EXTRAIT DU DOCUMENT ▸
>>>

Le petit monde d'Alice

lundi 1 octobre 2018

Publié par Alice - 0 commentaire

, ,


Ah, chère Âme courageuse...
Bienvenue...
Entre, entre donc...
Je t'attendais... oui, toi et ton esprit ! Je suis heureuse que tu aies trouvé le chemin...
Viens, assieds-toi auprès de moi. Laissons un peu de côté "toutes ces choses qu'il nous reste à faire". Nous aurons le temps plus tard. Le jour lointain où nous nous présenterons à la porte du paradis, je t'assure qu'on ne nous demandera pas si nous avons bien manié le balai. On nous interrogera sur la profondeur de l'existence que nous aurons choisi de vivre plutôt que sur le nombre de "broutilles essentielles" par lesquelles nous nous serons laissé déborder.
Donc, pour le moment, autorisons-nous quelques calmes pensées avant de reparler du monde et de son tumulte... Installe-toi sur cette chaise. Elle me paraît convenir à ton corps précieux. Bien. Maintenant, prends une longue inspiration... Laisse tes épaules retomber, retrouver leur forme naturelle. N'est-ce pas agréable de respirer cet air pur, tout simplement ? Inspire encore. Voilà... Je t'attends... Tu vois ? Tu es plus calme, maintenant, plus présente.
J'ai allumé le feu juste pour nous ; il brûlera jusqu'au bout de la nuit, assez longtemps pour accompagner toutes les "histoires dans les histoires" à venir. Accorde-moi quelques instants, le temps de finir de nettoyer la table avec de la menthe fraîche. On va sortir le beau service et boire ce qui est réservé "aux grandes occasions". Les "grandes occasions", ce sont en fait celles que l'âme préside. Tu as remarqué ? Cette tendance à trop vouloir "réserver", c'est la façon un peu grognon qu'a le moi de faire savoir que pour lui, l'âme ne mérite pas qu'on mette chaque jour les petits plats dans les grands. Eh bien si, elle le mérite.
Restons donc assises ensemble, comadre *, rien que nous deux... et l'esprit qui se crée chaque fois que deux âmes, ou plus, se réunissent dans l'attention et le respect mutuels, chaque fois que deux femmes ou plus parlent "des sujets qui comptent vraiment". Ici, dans ce refuge à l'écart de tout, l'âme est autorisée... et encouragée à dire le fond de sa pensée.
Ici, ton âme est en bonne compagnie. Ici, à la différence du monde extérieur, ton âme est en sécurité. Détends-toi, comadre, ton âme est en sécurité.
Si tu es venue me voir, c'est peut-être parce que tu souhaites vivre de manière à connaître le bonheur d' "être jeune dans la vieillesse et vieille dans la jeunesse", comme je le dis, c'est-à-dire à avoir en toi un bel ensemble de paradoxes maintenus dans un équilibre parfait. N'oublie pas que le terme paradoxe est à prendre au sens d'idée contraire au sens commun. Cela s'applique à la grand-mère, la gran madre, la plus grande des femmes, car elle est en train de devenir une femme sage, qui assure la cohésion des capacités de la psyché profonde, illogiques en apparence, mais fondamentalement empreintes de grandeur.

<<<

SÉRIE D'EXERCICES ▸
1 - Répondez brièvement aux questions suivantes sur l'extrait du document :
(a) Quelle est la date de publication indiquée ?
(b) Avec quoi la table est-elle nettoyée ?
(c) Jusqu'à quand le feu brûlera-t-il ?
2 - Reproduisez à l'identique, s'il vous plaît, le passage de l'extrait du document qui va de « Viens, assieds-toi auprès » à « serons laissé déborder. ».

EXTRAIT DE LA SOURCE ▸
>>>

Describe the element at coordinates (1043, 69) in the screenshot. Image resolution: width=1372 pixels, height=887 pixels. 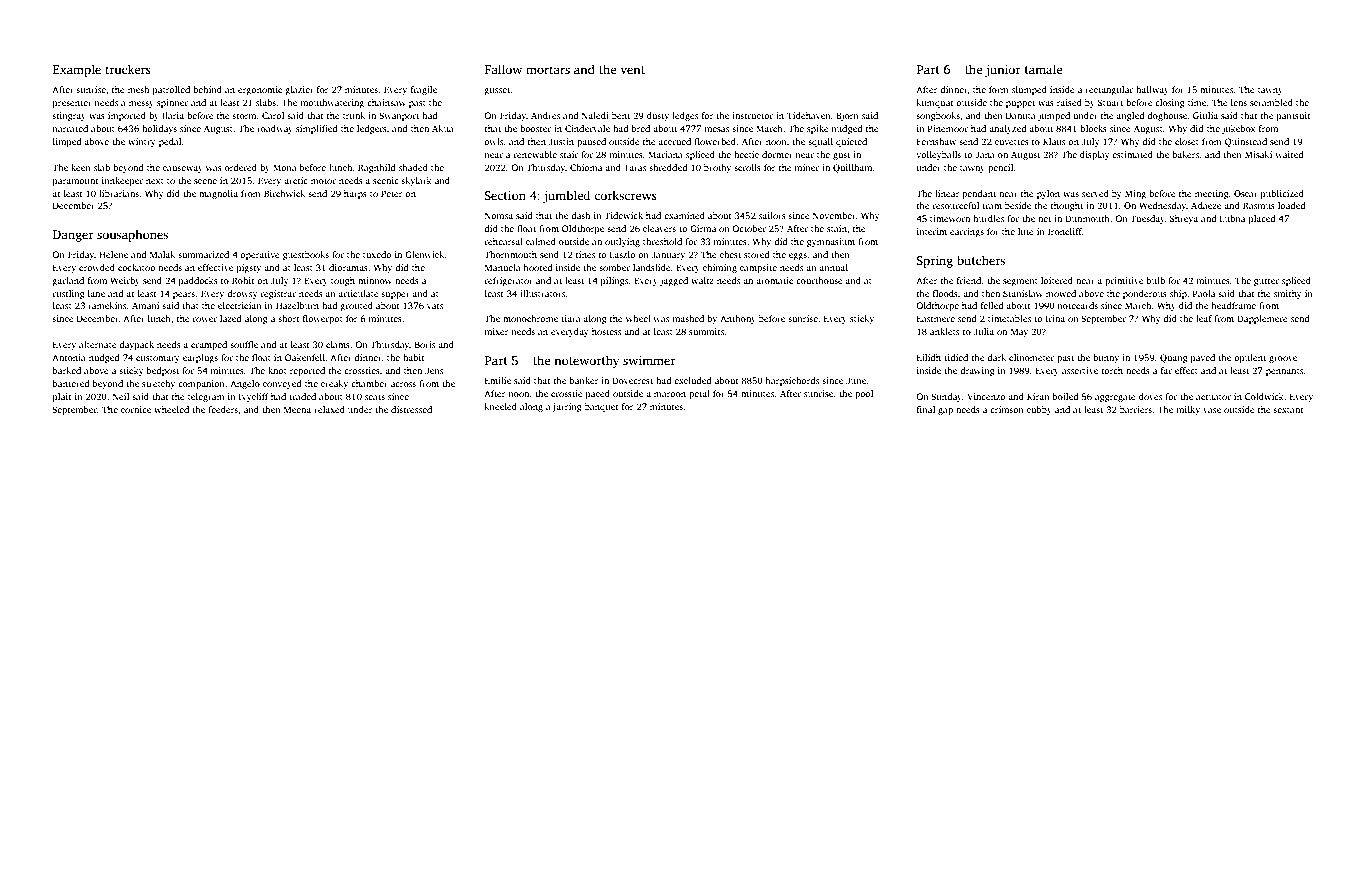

<<<

RÉPONSES CI-DESSOUS ▸
1 -
(a) Lundi 1 octobre 2018.
(b) Avec de la menthe fraîche.
(c) Jusqu'au bout de la nuit.

2 -
Viens, assieds-toi auprès de moi. Laissons un peu de côté "toutes ces choses qu'il nous reste à faire". Nous aurons le temps plus tard. Le jour lointain où nous nous présenterons à la porte du paradis, je t'assure qu'on ne nous demandera pas si nous avons bien manié le balai. On nous interrogera sur la profondeur de l'existence que nous aurons choisi de vivre plutôt que sur le nombre de "broutilles essentielles" par lesquelles nous nous serons laissé déborder.